There is a slight security problem with the MD5 fingerprint approach. 64 bits is
not enough to be very cryptographically secure, so we need to assume that an
attacker can generate URLs that hash to any specific fingerprint. If an attacker
generates a page that hashes to the same URL as a popular site such as
google.com, and that link appears on an otherwise trusted site such as a Google
search result, the link may be colored as visited. This is a minor issue, but it
may make the user more likely to click on it or trust the site's content,
thinking they have been there before. To prevent this, we generate a salt when
creating the table. This means that all users will have different fingerprints
mapping to google.com, so an attacker does not know which URL to generate.

### I/O

The `VisitedLinkWriter` lives on the main thread, but we do not want to do I/O
on the main thread. For initialization, we just block the main thread. This
takes very little time, and we do not currently have a way to reevaluate the
status of all the links if it is loaded asynchronously, although this could be a
good future addition.

As mentioned above, the unpartitioned hashtable relies on a file stored on disk
independent of the HistoryDatabase to persist the hashtable across browsing
sessions or for backup in the event of memory corruptiion. When writing changes
to the file as the browser is running, it will send messages to the "file
thread" with the information. These 8-byte additions are then written
asynchronously to disk.
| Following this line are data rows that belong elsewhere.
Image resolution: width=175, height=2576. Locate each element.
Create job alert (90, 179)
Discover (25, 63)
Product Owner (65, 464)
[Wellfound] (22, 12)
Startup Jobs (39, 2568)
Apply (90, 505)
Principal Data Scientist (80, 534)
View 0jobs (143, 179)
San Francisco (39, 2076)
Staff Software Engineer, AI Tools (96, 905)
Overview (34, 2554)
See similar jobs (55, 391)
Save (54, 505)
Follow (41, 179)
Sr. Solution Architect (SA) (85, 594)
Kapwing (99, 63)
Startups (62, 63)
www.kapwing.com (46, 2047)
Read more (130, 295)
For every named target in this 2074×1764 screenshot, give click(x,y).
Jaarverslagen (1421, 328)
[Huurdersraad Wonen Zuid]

When significant changes are made, the entire table is
copied to the background thread to avoid thousands of small messages.

Sometimes, we need to regenerate the hash table. We do this when we detect
corruption or when there is no visited link file. To do this, we collect all
URLs on a background thread using the `TableBuilder` object. When the collection
is done, we pass them to the main thread and insert them into the hash table.
This insertion is pretty quick. As noted above, the partitioned hashtable relies
on this process to persist across browsing sessions and regenerates from the
VisitedLinkDatabase each time at start-up.